- DIRECTIONS FOR THIS TASK
In the entries below, find the line containing "Karate (916, 988)". Write out that line and all lines after it, exactly, and nothing else.

[Stored data entries]
· · · ·
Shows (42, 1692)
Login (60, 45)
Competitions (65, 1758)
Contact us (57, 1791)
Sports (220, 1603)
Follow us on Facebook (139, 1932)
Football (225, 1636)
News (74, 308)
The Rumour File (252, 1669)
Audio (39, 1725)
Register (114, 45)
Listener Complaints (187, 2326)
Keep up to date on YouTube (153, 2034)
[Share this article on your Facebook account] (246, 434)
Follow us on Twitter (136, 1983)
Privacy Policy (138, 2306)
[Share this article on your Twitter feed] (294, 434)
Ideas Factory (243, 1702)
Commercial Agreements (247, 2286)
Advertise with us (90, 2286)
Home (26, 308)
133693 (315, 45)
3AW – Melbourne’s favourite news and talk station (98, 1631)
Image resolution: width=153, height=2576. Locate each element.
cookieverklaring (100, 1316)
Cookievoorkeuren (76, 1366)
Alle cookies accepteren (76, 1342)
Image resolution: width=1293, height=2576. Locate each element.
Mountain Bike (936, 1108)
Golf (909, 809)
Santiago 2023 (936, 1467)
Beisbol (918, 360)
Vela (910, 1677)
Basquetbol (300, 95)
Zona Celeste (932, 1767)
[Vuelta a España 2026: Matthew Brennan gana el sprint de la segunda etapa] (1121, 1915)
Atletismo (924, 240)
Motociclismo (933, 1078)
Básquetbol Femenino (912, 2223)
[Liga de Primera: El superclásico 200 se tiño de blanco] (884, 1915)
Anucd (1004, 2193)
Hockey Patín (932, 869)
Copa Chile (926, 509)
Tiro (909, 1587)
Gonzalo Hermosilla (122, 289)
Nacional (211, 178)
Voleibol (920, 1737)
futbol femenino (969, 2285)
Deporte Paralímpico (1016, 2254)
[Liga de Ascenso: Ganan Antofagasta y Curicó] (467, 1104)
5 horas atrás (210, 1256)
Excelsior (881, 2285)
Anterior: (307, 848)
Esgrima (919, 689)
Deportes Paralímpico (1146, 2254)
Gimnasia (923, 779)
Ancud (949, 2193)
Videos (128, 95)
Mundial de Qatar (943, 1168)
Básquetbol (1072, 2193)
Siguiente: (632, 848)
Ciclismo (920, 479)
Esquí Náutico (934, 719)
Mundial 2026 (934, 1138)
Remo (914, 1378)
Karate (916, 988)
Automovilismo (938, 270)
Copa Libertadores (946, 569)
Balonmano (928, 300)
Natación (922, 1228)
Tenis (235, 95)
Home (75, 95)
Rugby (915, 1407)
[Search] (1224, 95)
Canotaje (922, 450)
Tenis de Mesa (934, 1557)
· · · ·
- EXERCISE ANSWER
Karate (916, 988)
Automovilismo (938, 270)
Copa Libertadores (946, 569)
Balonmano (928, 300)
Natación (922, 1228)
Tenis (235, 95)
Home (75, 95)
Rugby (915, 1407)
[Search] (1224, 95)
Canotaje (922, 450)
Tenis de Mesa (934, 1557)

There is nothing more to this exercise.